目前,有關研究已表明肉雞腸道微生物的組成與宿主生長和健康密切相關,腸道菌群的競爭和自我調(diào)節(jié)影響著肉雞腸道穩(wěn)態(tài)與體重變化,微生物可能通過自身的碳水化合物代謝和脂質(zhì)代謝影響肉雞的免疫水平和能量代謝水平,進而影響體重。

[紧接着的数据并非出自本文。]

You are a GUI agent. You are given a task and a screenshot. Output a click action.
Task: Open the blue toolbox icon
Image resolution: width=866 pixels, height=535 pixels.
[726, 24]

在本試驗中,基于屬水平相對豐度表,對文昌雞盲腸微生物部分菌屬的相對豐度與復合提取物添加量、文昌雞的平均日增重的相關性進行了分析,結果表明Asteroleplasma、優(yōu)桿菌屬、歐陸森氏菌屬這3個菌屬的相對豐度與文昌雞的平均日增重顯著正相關,推測飼糧中添加復合提取物能夠提高文昌雞盲腸微生物中這3個菌屬的相對豐度,這3個菌屬通過菌群互作或產(chǎn)生有益于宿主的物質(zhì)對文昌雞腸道健康、營養(yǎng)吸收產(chǎn)生有利影響,從而提高平均日增重,促進文昌雞的生長。隨著復合提取物添加量的提升,文昌雞盲腸微生物中瘤胃球菌科梭菌屬、Papillibacter、Desulfosporosinus、顫螺旋菌屬、羅氏菌屬、毛螺菌科梭菌屬的相對豐度降低,推測高劑量添加復合提取物會使文昌雞盲腸微生物豐富度降低,這與復合提取物中功效成分姜黃素、鞣花酸的抑菌生物活性有關,另一種可能是姜黃素、鞣花酸對這些菌屬存在“特異性”抑制,使得其相對豐度降低。

4 結 論

飼糧中添加400 g/t的復合提取物能改善文昌雞腸道微生態(tài),增強機體免疫能力,使文昌雞的平均日采食量得到改善,進而提高平均日增重,最終提高生長性能;通過二次回歸方程得出,當復合提取物添加量為481.45 g/t時,文昌雞的平均日采食量最高。此外,文昌雞盲腸微生物中Asteroleplasma、優(yōu)桿菌屬、歐陸森氏菌屬的相對豐度與平均日增重呈顯著正相關,過高添加量的復合提取物會降低文昌雞盲腸微生物的豐富度。